The Congress in this Model Constitution will be a much larger body and and will interact with a more complex structure. This in turn will coincide with an economic philiosophy which has a particular set of realities to contend with in guiding society. This fifth section of article two is one of many sections dominated by a list which is given meaning elsewhwere in the Constitution, one will need to know what a guild is under the new regime, what the Imperial Tribe is and a great deal about the Household. Those things are defined but elsewhere. Should this Constitution be ratified it would be published with crossreferences, footnotes and a glossary. The crossreferences alone would have a more or less official quality, the other two would be unofficial reader’s aids. However, in this note discussing a text in which lists dominate I will get the reader used to dealing with lists by having several in the discussion section of the note itself.
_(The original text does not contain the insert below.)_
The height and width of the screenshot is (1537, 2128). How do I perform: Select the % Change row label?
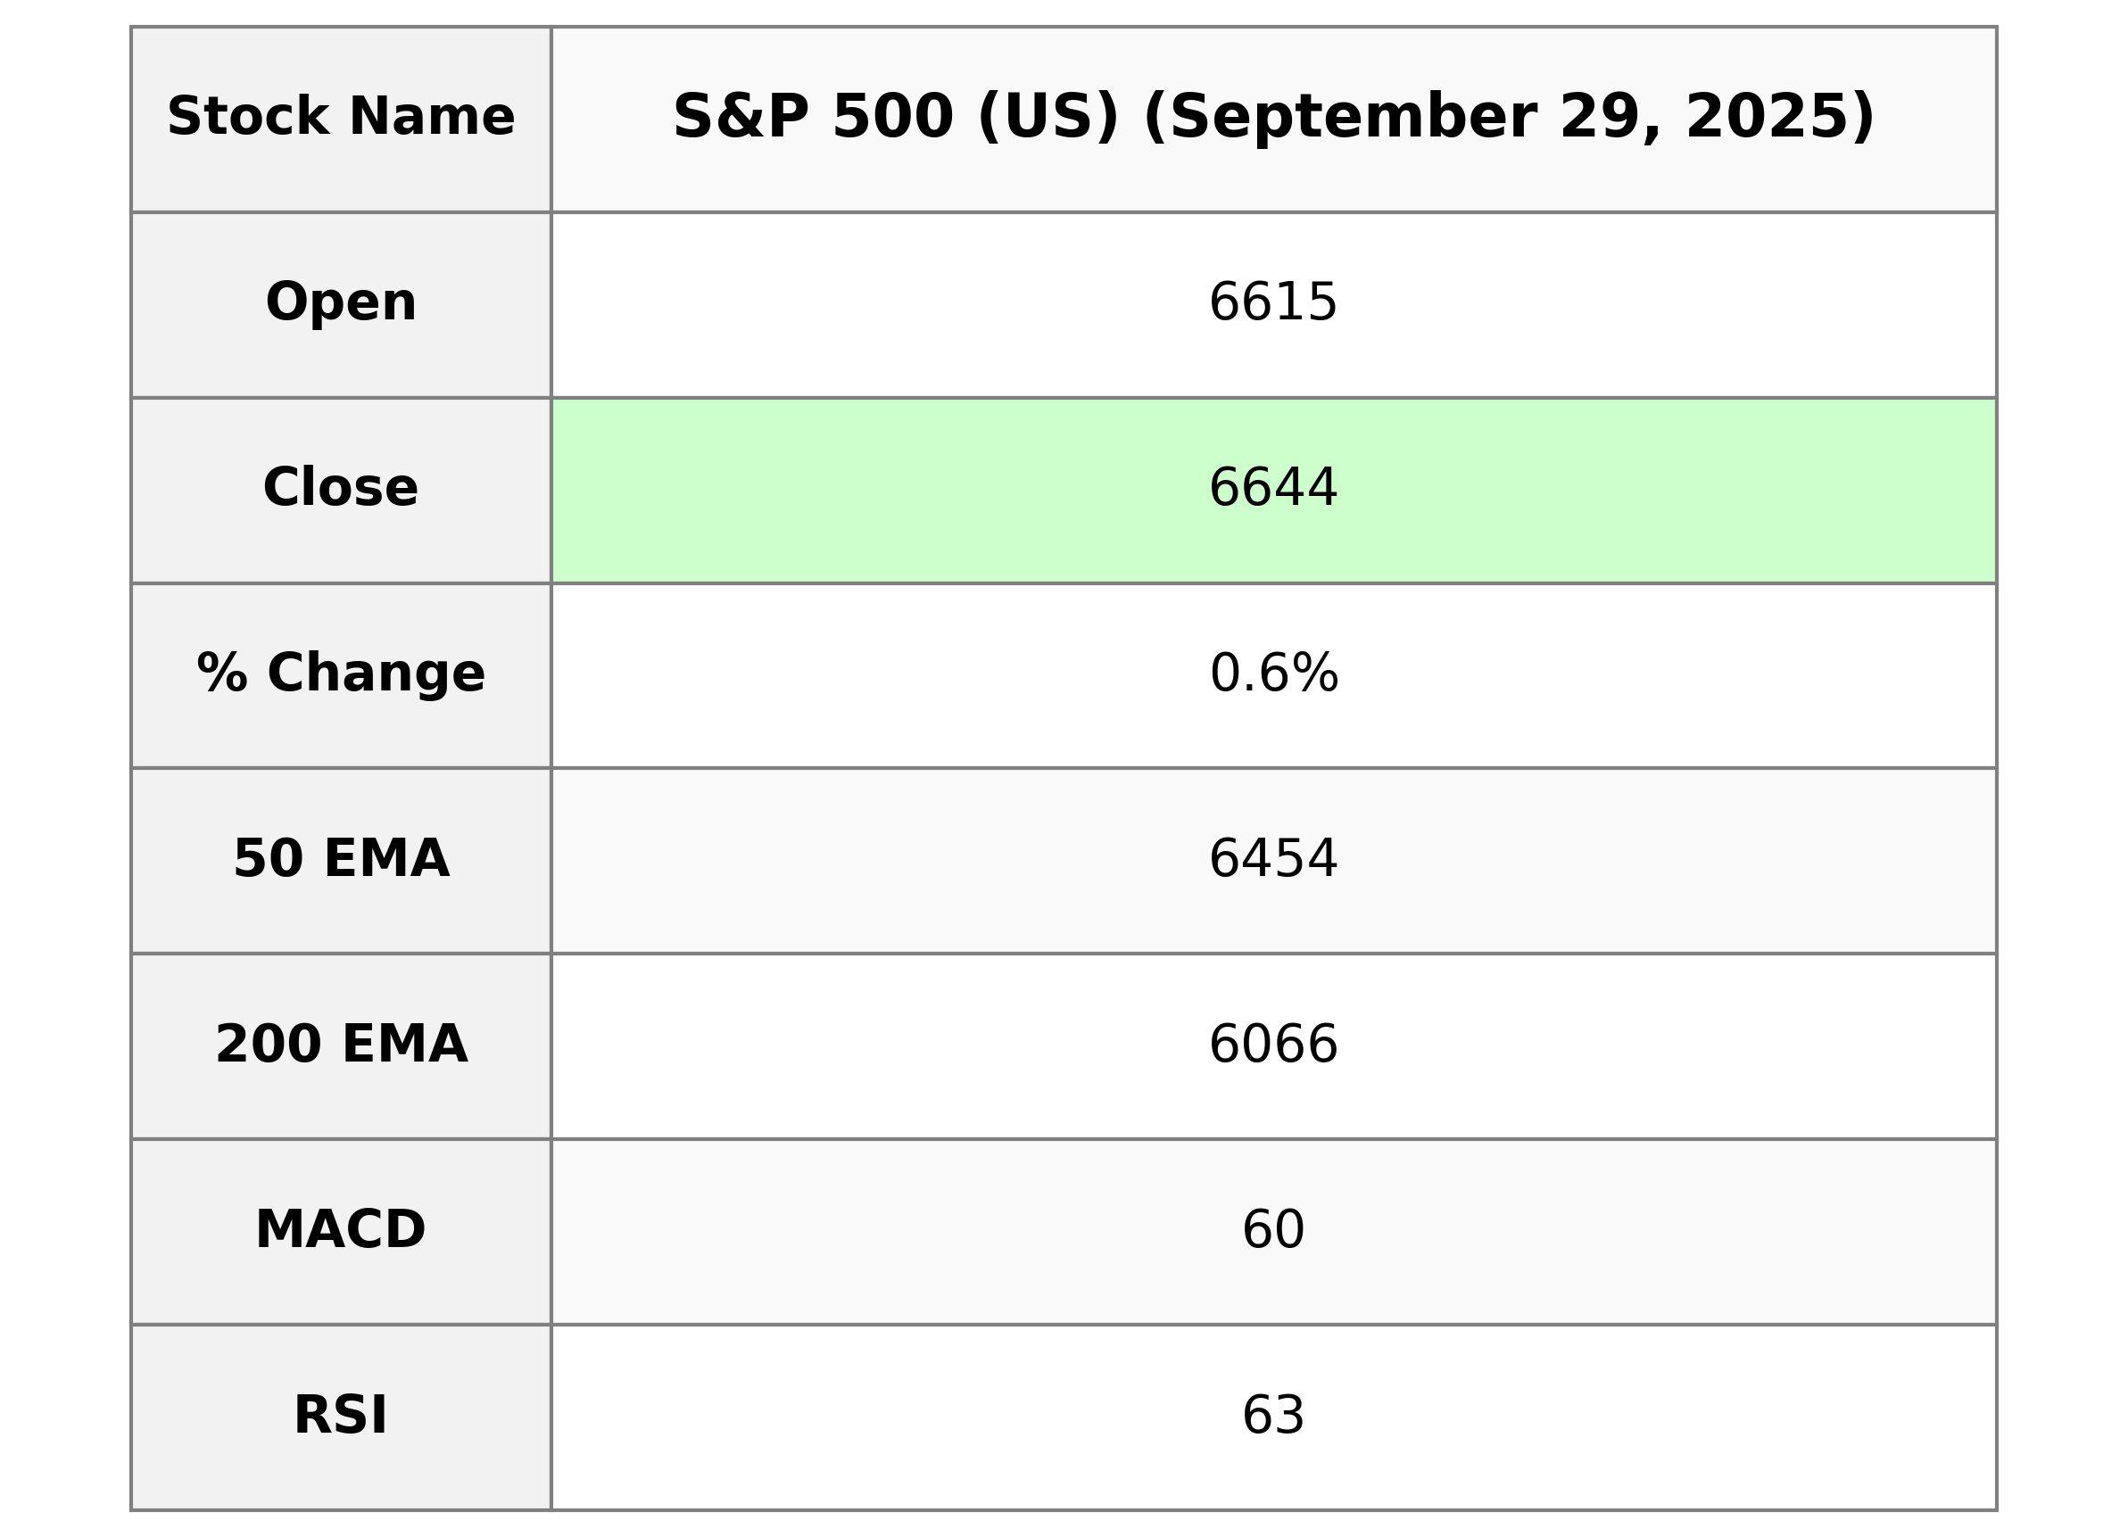pyautogui.click(x=341, y=675)
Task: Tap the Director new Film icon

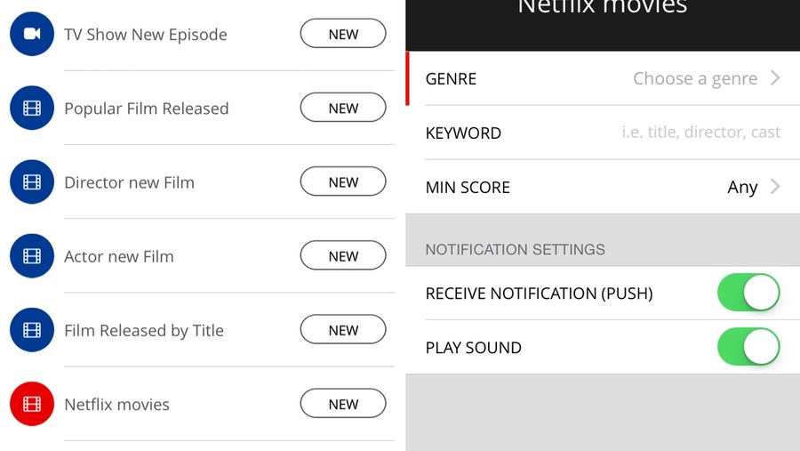Action: pyautogui.click(x=32, y=181)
There have been many regimes founded mostly on an economic philiosophy such as Communist and Socialist transformations most of all and even Fascist and National Socialist revolutions to a lesser degree. While Capitalists sometimes say so, this Second Union of the United States of America was scarcely founded on the basis of an economic philosophy. There are elements of economic philosophy in its founding but that is a different thing. This transformation is more economic in nature as is the Constitution of the Third Union compared to the current Second Union. Nonetheless, economic philosophy is not the central much less the vastly preponderant basis and theme of this transformation. Also, this economic philosophy is not the work of a single man such as this writer seeking to impose an effective theory on everything. The econmic philosophy can correctly be said to have elements of very ancient European, Acadian, American Aboriginal and even African Tribal roots. It can be said to have elements of classical capitalist, pure free market capitalist, socialist, communist and fascist ideology — this mixture is unusual but not as unique in practice ast the public discourse might make it appear to be as one reads these lines. The main feature of this economic philosophy is bow it works itself out and how its limits are defined. Here is the first list in this note:

1. Mostly this regime leaves intact the edifice of economic definitions and structures created by State and Federal Law, by corporate and individual contracts and by professional codes and regulations in this the Second Union.
2. Through the creation of the new Jurisdictions and the establishment of an Empire it reshapes the functioning of certain trends in the economy.
3. Through reforms like the removal of the social goal of reacial equality, the creation of the line item veto, the maps and varied property regimes required for special jurisdictions and creation of small dedicated set-asides the regime establishes a framework for wealth and prosperity of the Union as a whole which does not currently exist.
4. Through replacing the anti-trust system with the guild system the Union will be able to at least aspire to an economy that can survive and prosper in the real world without becoming an increasingly decadent economic oligarchy.
5. Only in a relative handful of fairly small and minimalist new institutions does the new regime truly positively act to produce one of several influences on society in an affirmative sense.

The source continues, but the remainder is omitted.